Q: I want to do a large mosaic tile floor in my new room addition. I have no clue where to start. I’ve never done tile work before, and I don’t want to goof up and have to rip it up. What can you share to ensure success? There will be some heavy furniture on the floor. Is that an issue?
A: Who doesn’t love an eye-popping, drop-dead-gorgeous mosaic tile floor? It’s possible for a beginner to lay a mosaic tile floor as a DIY project, but you need to start with baby steps. I’ve seen some mosaic tile installations that make my eyes hurt because they were poorly planned or the installer/artist rushed the job.
Let’s unpack the project by splitting it into two parts, starting with the artistic aspect.
I’m not an artist, but I know enough to realize that a mosaic tile scene can either be abstract or represent something you or another person would recognize. For example, you might be trying to create a mosaic of the mountain scene at sunrise that you see from a window. It could be a mosaic of a flower or a pet. There are countless things you might try to recreate using small, colored pieces of tile.

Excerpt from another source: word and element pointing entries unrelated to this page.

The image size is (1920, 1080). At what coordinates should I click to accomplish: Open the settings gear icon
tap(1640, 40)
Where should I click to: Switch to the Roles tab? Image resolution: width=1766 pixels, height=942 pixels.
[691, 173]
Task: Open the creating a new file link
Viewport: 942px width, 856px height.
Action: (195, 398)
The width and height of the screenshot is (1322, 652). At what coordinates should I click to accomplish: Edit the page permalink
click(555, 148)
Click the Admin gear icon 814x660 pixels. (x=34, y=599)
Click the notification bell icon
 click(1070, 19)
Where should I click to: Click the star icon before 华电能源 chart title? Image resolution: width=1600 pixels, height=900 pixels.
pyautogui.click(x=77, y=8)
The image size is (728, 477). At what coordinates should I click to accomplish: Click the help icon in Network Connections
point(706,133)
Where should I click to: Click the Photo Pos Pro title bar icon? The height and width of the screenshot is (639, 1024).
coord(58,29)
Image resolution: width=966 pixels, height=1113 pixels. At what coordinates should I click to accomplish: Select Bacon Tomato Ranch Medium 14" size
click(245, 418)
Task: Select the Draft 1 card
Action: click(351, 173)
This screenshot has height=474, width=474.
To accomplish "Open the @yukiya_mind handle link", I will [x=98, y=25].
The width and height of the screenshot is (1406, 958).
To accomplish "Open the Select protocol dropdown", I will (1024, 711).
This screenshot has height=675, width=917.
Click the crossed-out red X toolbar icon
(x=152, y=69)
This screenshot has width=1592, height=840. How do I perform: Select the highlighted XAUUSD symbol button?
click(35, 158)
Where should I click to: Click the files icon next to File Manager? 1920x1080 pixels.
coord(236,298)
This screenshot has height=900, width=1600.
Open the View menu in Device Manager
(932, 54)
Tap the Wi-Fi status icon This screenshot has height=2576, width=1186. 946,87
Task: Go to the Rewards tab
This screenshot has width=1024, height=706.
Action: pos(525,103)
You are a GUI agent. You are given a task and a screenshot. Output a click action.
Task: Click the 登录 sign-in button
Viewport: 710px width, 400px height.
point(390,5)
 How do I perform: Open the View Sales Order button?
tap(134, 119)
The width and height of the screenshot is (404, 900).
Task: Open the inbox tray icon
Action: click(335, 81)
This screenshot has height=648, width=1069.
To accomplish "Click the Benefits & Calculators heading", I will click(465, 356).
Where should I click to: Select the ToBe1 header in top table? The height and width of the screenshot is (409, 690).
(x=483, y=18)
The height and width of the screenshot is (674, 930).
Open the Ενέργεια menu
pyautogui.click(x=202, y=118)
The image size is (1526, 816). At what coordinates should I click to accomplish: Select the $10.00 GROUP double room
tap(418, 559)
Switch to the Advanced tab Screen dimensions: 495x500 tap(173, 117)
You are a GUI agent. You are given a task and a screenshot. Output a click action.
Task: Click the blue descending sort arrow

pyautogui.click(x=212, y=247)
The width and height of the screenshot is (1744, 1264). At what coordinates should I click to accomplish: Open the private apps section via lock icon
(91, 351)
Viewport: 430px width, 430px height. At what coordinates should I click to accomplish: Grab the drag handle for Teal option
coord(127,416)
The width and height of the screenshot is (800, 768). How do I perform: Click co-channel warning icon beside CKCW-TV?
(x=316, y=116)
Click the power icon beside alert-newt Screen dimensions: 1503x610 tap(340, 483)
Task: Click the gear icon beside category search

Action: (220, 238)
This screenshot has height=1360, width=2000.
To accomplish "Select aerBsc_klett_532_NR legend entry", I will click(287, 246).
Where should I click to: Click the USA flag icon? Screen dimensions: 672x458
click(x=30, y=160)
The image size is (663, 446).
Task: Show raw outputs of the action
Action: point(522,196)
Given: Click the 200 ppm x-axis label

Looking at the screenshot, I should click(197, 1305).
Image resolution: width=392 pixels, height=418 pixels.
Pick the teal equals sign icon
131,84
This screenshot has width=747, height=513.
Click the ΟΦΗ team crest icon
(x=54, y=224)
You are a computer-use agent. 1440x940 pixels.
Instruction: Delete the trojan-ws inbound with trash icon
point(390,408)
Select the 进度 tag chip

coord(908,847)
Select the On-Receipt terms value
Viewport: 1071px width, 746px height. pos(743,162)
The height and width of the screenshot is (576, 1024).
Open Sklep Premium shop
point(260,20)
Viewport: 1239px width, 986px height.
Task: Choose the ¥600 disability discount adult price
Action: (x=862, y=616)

If you’ve never done this before, you should start small. I recommend creating a mosaic that measures about 2 feet by 4 feet. That gives you enough real estate to create something that will have a visual impact, but not require an overwhelming amount of work.
Start with a scale drawing of the design that you want to create, with all the correct colors and shading. Don’t try to recreate the Last Supper on your first try — stick with something simple.
Using your color drawing as your North Star, gather pieces of tile that are all the same thickness and begin to cut and snip them to the sizes that you’ll need.
Beware of using porcelain tile on your starter project; porcelain is an extremely hard material that’s difficult to snip and shape. Instead, use a softer tile with a traditional clay core, which will snap with ease. Use tile nippers for the thinnest pieces.
If you’re a digital-minded person, think of each tile piece as a pixel within an image on your computer or smartphone. You can use online how-to video or
Instagram accounts that feature photos of finished mosaic tile pieces to grasp what you need to do.
Lay the cut pieces of tile next to one another on the floor, making sure you allow for a grout line that might be as narrow as 1/8-inch around each piece of tile.
Once you have your mosaic design created and you’re happy with how it looks from 5-10 feet away, you’re ready to install the tile and grout it.
Floor tiles must be installed in thinset, which is a mix of fine silica sand and Portland cement. Thinset allows the mosaic tile to bond well to a solid subfloor. Once the thinset is cured, it’s almost as hard as a rock, and it doesn’t move. Organic tile mastic — which is thick like icing on a cake — should never be used to set floor tile. It can move and the tile can crack.
A secret to good installation is to match the size of the tile to the trowel that will be used to put down the thinset. If your mosaic tile is about the size of a postage stamp, or about 1 inch by 1 inch, then you need to use the smallest notched trowel you can find. A 1/8-inch-by-1/8-inch, square-notched trowel would be my recommendation.
Hold the trowel at a 30- to 45-degree angle as you spread the thinset onto a piece of cement board that has been dampened with water. Only put down as much thinset as you can cover with tile in 5 minutes or less. You should work quickly, especially if you live in a dry climate where the thinset can skin over rapidly. If this happens, the bond will be poor between the thinset and the pieces of tile.
Avoid allowing any thinset to ooze up between the pieces of tile. Remove any excess immediately, making sure you don’t smear it on the face of the tile.
The top of each tile must be in the same plane, so place a small piece of smooth, flat plywood on the tiles and lightly tap it so the tops of the tiles are all level. Use sanded grout between the tiles to finish the job.